I agree with mike to a certain extent. Growth ring uniformity plays a roll as well as internal tensions from growing on a slope. Drying has it's role in the whole picture too. 

Walnut and ash are my best dryers for movement they always seem to stay flat. Some of the other species he listed like oak and hard maple give me fits if I do not stack it really well with lots of weight.


----------



## Mike1950 (Oct 31, 2013)

I have silver- hard and big leaf maple. All quite flat and stable. 24" x 3" silver slab that is flat as can be. All air dried- slow. My white oak- 22" 5/4 very flat- walnut yard trees.........


----------



## SDB777 (Oct 31, 2013)

Had a chunks of Rock Maple{Acer saccharum} measuring 33" x 8' little over 2-1/2" thickness....quarter sawn(yes the timber was big). The piece was straight in growth, but after I got it cut, stickered(with 400 lbs of concrete), and drying(inside) she decided to curl up like a burnt hair!

Seems too many things come into play when drying big chunks!

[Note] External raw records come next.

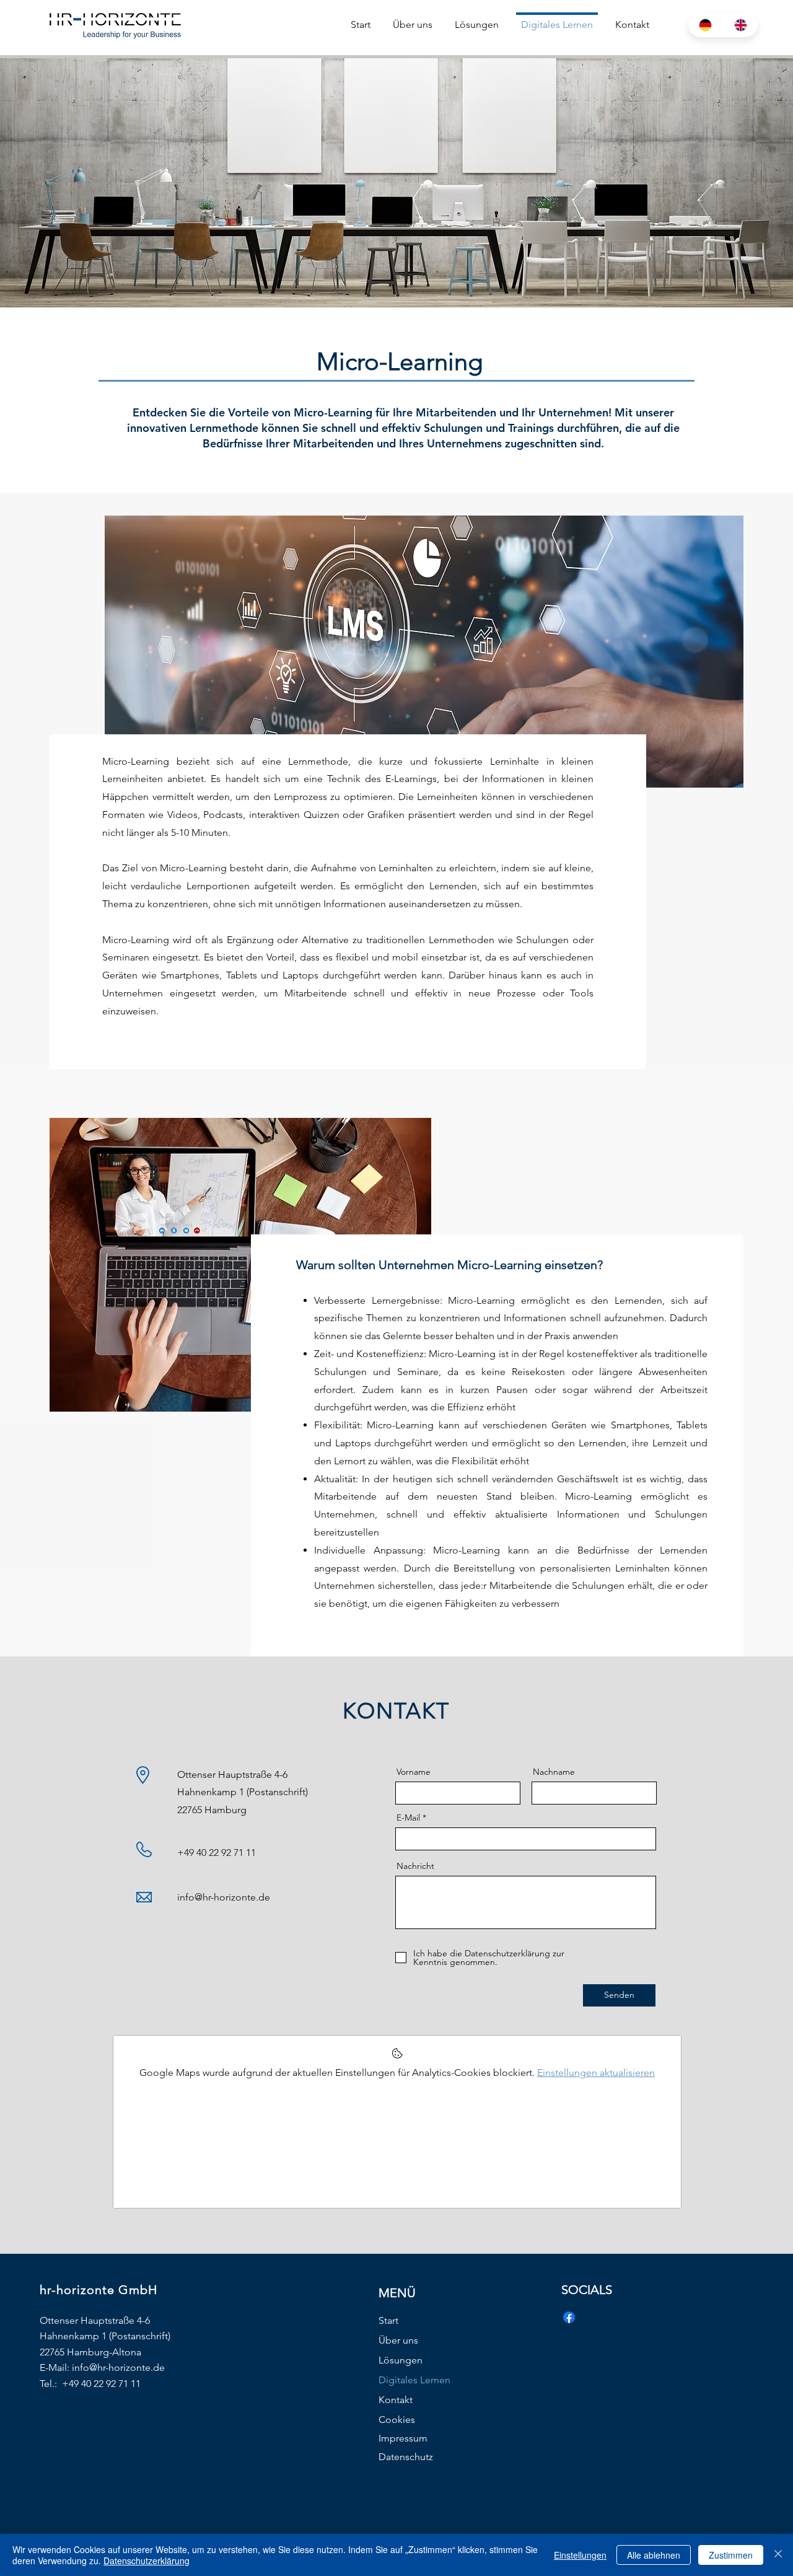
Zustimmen (731, 2555)
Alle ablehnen (653, 2555)
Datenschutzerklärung (146, 2560)
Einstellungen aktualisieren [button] (596, 2072)
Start (388, 2320)
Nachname (554, 1771)
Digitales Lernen (414, 2380)
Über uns (398, 2340)
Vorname (413, 1771)
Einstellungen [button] (580, 2555)
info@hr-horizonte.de (223, 1897)
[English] (740, 24)
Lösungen (401, 2360)
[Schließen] (778, 2555)
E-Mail (408, 1817)
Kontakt (396, 2400)
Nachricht (415, 1866)
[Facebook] (569, 2317)
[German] (705, 24)
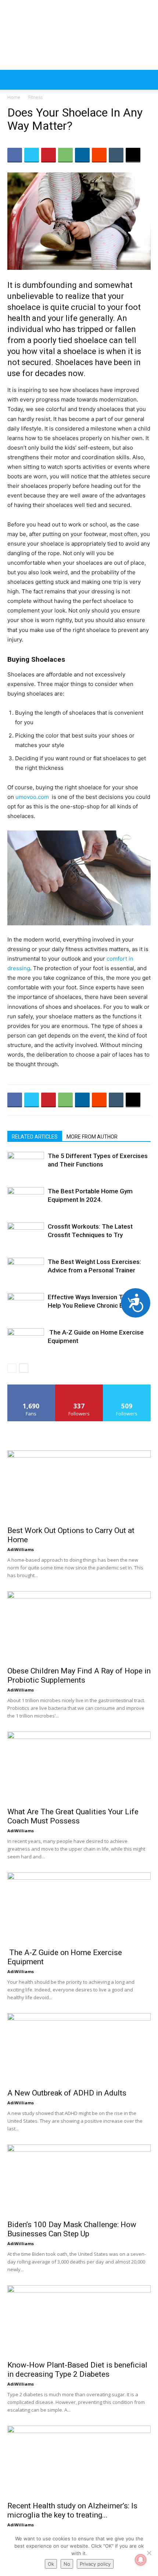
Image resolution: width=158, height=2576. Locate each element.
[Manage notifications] (141, 2560)
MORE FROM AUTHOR (92, 1137)
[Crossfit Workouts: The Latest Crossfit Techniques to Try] (25, 1235)
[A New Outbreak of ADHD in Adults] (79, 2048)
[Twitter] (31, 155)
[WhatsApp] (65, 155)
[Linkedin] (82, 155)
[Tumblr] (116, 155)
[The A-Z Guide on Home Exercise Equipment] (25, 1341)
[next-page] (23, 1368)
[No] (148, 2553)
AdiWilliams (20, 1549)
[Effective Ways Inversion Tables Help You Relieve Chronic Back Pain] (25, 1305)
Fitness (35, 97)
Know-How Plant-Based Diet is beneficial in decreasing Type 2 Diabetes (77, 2370)
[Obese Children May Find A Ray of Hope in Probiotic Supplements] (79, 1626)
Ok (51, 2564)
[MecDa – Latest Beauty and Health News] (79, 35)
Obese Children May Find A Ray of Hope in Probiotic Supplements (79, 1675)
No (67, 2564)
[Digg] (133, 155)
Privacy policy (95, 2564)
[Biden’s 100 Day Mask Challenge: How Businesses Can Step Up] (79, 2179)
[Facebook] (14, 155)
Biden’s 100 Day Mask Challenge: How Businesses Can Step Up (71, 2229)
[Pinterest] (48, 155)
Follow (79, 1387)
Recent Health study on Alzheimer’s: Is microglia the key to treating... (72, 2510)
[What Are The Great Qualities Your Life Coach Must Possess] (79, 1767)
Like (31, 1387)
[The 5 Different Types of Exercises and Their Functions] (25, 1164)
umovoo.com (32, 796)
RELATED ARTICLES (35, 1137)
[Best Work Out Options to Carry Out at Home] (79, 1485)
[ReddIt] (99, 155)
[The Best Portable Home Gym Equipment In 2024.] (25, 1199)
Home (13, 97)
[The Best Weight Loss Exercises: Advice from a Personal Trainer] (25, 1270)
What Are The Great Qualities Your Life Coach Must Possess (73, 1816)
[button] (12, 80)
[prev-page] (12, 1368)
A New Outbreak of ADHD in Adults (66, 2093)
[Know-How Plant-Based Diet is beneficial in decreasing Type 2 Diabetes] (79, 2320)
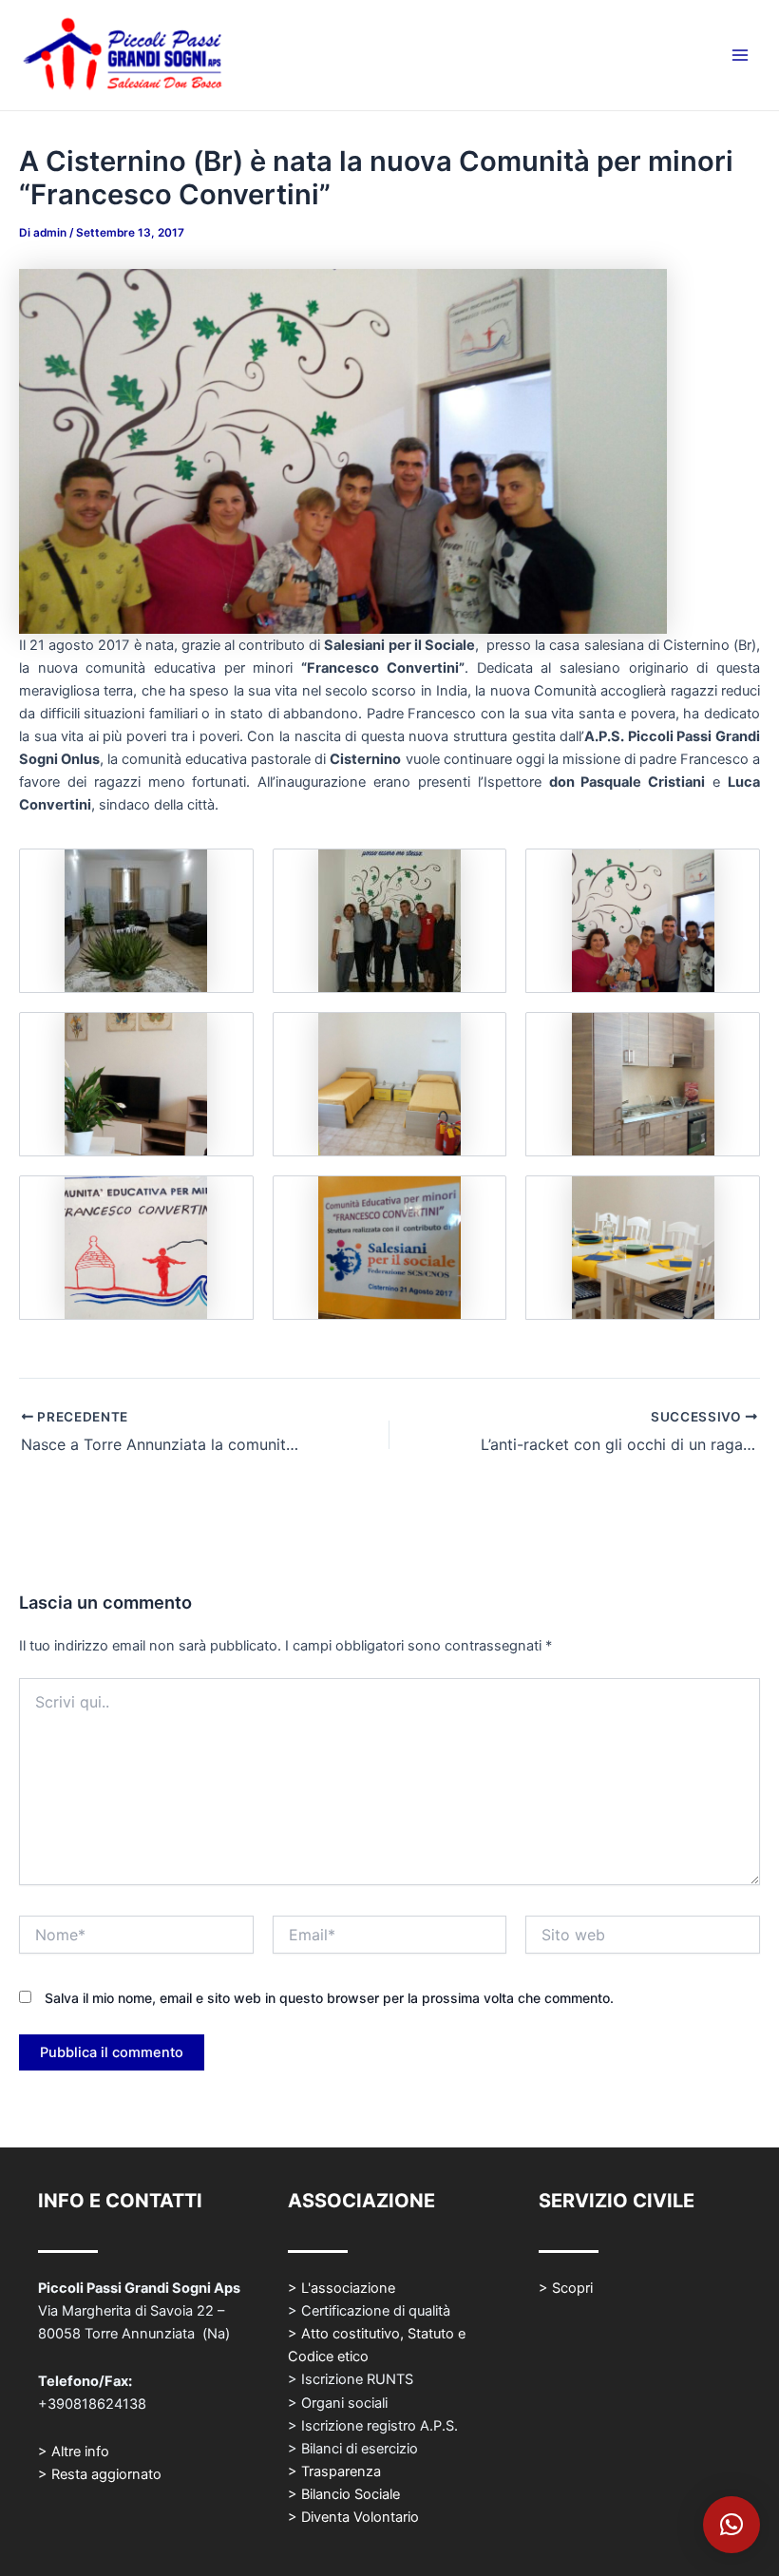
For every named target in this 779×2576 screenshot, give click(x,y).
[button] (731, 2524)
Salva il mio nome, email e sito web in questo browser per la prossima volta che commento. (329, 1998)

Scott (was gonna be a counter top....not now) B

Reactions: Like 1


----------



## Cross Sawmill (Nov 1, 2013)

Mike1950 said:


> I think it totally depends on wood type. This is all my experience-nothing else- receiving dried wood. walnut- stays quite flat- hard maple flat -silver maple very flat- elm bows at the pith -persimmon wow- really bends at center the oaks i have stay pretty flat. Most of this wood was not sealed and stayed stable. Up to 25" wide. i have 20+ inches wide oak- walnut and air dry 5/4 very flat.


 Mike, I agree that a heck of a lot of it has to do with the Wood You start with, both species and individual Log.


----------